Search the entries for the word "width" and return every line where it is found.

### DATA FOR THIS EXERCISE
____________

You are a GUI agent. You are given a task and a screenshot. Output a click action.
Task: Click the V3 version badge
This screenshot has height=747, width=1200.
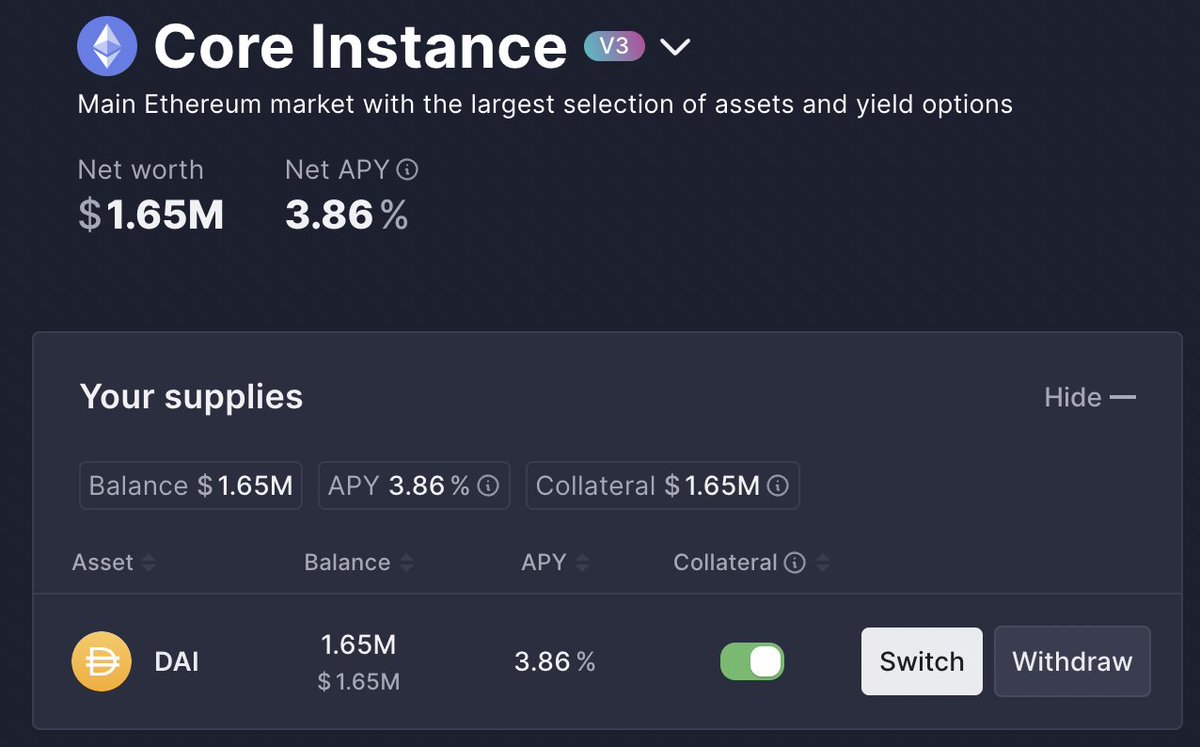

____________

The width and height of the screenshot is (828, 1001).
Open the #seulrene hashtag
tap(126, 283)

____________

### FINISHED TASK
This screenshot has height=747, width=1200.
The width and height of the screenshot is (828, 1001).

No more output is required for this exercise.